Démonstrateur de reconquête
Fruit de plusieurs années de réflexion avec le département, Halage signe une convention d’occupation gratuite jusqu’en 2028. Dans ce paysage sinistré, l’idée est de mettre en place un démonstrateur de reconquête de la biodiversité. Autrement dit, de transformer cette friche industrielle en un territoire vivant et créer une continuité avec le parc.
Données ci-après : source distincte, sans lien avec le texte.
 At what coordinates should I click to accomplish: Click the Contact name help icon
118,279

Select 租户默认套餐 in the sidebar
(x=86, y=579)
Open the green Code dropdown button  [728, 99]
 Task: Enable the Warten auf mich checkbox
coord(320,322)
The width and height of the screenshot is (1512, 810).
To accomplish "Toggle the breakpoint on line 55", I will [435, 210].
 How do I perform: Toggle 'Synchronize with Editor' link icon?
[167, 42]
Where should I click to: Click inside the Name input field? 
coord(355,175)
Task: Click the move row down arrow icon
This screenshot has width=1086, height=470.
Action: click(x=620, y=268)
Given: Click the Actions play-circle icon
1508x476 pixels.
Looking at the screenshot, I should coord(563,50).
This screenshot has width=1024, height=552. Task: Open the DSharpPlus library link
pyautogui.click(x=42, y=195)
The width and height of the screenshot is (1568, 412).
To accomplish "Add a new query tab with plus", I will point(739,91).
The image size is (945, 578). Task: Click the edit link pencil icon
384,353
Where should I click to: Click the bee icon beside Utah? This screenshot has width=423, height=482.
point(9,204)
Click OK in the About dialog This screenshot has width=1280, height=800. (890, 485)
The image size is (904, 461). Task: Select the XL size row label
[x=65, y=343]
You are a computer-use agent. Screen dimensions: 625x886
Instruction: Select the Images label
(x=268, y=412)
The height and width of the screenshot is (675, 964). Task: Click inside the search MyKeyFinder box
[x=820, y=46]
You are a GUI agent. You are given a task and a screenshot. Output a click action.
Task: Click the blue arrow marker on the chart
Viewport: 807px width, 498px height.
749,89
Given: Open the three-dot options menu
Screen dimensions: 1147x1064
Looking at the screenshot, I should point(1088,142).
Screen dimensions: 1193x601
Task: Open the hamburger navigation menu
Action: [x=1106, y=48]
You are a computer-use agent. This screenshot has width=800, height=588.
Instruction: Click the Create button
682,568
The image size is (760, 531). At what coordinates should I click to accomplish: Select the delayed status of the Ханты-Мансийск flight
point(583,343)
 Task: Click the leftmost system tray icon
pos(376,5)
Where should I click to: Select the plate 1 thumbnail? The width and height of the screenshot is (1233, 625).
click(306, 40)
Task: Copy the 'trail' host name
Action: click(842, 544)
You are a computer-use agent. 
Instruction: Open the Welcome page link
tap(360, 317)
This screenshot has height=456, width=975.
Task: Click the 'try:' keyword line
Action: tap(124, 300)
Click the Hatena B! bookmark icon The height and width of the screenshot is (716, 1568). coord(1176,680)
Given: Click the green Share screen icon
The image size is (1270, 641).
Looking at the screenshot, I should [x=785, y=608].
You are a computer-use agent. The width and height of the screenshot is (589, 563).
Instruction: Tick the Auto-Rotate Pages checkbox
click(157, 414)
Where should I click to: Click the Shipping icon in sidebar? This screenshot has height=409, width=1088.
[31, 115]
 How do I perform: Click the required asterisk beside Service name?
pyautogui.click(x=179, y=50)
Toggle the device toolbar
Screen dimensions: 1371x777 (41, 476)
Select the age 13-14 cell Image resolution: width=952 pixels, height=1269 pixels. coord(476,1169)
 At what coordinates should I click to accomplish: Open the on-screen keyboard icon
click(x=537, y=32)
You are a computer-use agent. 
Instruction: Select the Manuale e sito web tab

Spécialisée dans l’insertion professionnelle par les chantiers d’espaces verts, l’association trouve dans la parcelle de 3,6 hectares un terrain de jeu et d’expérimentation idéal, dans un département marqué par un fort taux de chômage et une faible valorisation de ses zones urbaines. Ce jour-là, une petite dizaine de personnes est venue pour visiter le lieu. Une association de chant de l’Île Saint-Denis, un élu municipal, la représentante d’un nouveau bar associatif dans le centre-ville… Comme un éclaireur, Antoine CANTALOUP guide le petit groupe dans ce faux désert. Pour les novices que nous sommes, le terrain n’a pas de forme, ni de sens, il n’est pas encore domestiqué. Et pourtant, chaque mauvaise herbe raconte une reconquête, une victoire de la nature sur le sol stérile. Chaque recoin recèle un écosystème en train de se régénérer : la butte de déblais, la vieille souche, le front de Seine ou même les fissures du béton. L’année dernière, 200 personnes ont participé à une opération de création d’un bosquet forestier. Sur une petite surface, le bitume a été arraché, le sol amendé et 3000 arbres ont été plantés.
Le parfum du réséda
Marion, la responsable de culture vient vers nous, sécateur à la ceinture et sourire aux lèvres : « J’ai trouvé un réséda sauvage sur la butte ! ». Un exploit quand on sait que celle-ci est principalement composée de gravats. Marion nous présente la plante qu’elle a soigneusement déracinée pour la replanter là où elle pourra mieux la surveiller et la multiplier. L’association a décidé de ne pas intervenir pour favoriser le retour de la nature sur le terril. Elle laisse le temps et les pollens faire leur ouvrage. Alors que les visiteurs se succèdent pour renifler le parfum du réséda, un chaton sort sa tête de la poche du tablier de Marion. Avec la flore, la faune aussi reprend peu à peu ses droits. Au-delà de la régénération écologique, Lil’Ô s’organise essentiellement autour de trois activités. La plus aboutie est le compostage, assurée sur place par les Alchimistes. L’entreprise collecte les déchets alimentaires auprès de restaurants, qu’elle transforme ensuite en compost grâce à une machine qu’elle a développée et qui fonctionne comme un intestin géant. La filière est rodée, à pleine puissance ce sont 2 tonnes de déchets qui arrivent sur le site par jour.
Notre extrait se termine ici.